> _WORK TASK_:
Search the listing below for "agent". Copy each matching line.

■ ■ ■ ■ ■

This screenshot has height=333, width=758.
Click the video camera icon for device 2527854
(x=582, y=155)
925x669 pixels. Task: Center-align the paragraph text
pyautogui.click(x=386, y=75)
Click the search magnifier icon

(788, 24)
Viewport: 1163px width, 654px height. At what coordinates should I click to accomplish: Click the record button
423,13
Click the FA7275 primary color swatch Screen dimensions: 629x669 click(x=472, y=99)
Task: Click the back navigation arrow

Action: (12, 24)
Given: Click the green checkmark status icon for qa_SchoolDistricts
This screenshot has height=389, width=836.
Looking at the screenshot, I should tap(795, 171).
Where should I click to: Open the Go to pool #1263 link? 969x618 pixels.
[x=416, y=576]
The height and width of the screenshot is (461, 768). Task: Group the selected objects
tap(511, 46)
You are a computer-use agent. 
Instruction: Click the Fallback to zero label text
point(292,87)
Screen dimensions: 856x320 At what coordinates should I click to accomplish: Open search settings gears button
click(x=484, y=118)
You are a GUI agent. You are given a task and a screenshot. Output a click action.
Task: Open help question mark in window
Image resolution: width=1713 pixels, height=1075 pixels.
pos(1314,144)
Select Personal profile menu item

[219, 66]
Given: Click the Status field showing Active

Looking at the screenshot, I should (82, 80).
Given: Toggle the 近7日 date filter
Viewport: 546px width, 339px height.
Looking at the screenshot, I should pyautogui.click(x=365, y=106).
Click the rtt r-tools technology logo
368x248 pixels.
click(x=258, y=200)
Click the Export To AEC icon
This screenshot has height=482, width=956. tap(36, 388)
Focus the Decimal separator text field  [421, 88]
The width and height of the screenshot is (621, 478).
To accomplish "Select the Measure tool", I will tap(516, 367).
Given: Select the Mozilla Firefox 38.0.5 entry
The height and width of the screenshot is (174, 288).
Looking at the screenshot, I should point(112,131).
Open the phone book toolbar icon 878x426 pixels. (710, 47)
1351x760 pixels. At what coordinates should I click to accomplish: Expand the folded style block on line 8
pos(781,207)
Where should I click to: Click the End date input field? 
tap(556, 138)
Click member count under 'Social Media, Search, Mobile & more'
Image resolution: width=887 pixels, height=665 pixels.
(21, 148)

■ ■ ■ ■ ■

> _ANSWER SPACE_:
You are a computer-use agent. 
You are a GUI agent. You are given a task and a screenshot. Output a click action.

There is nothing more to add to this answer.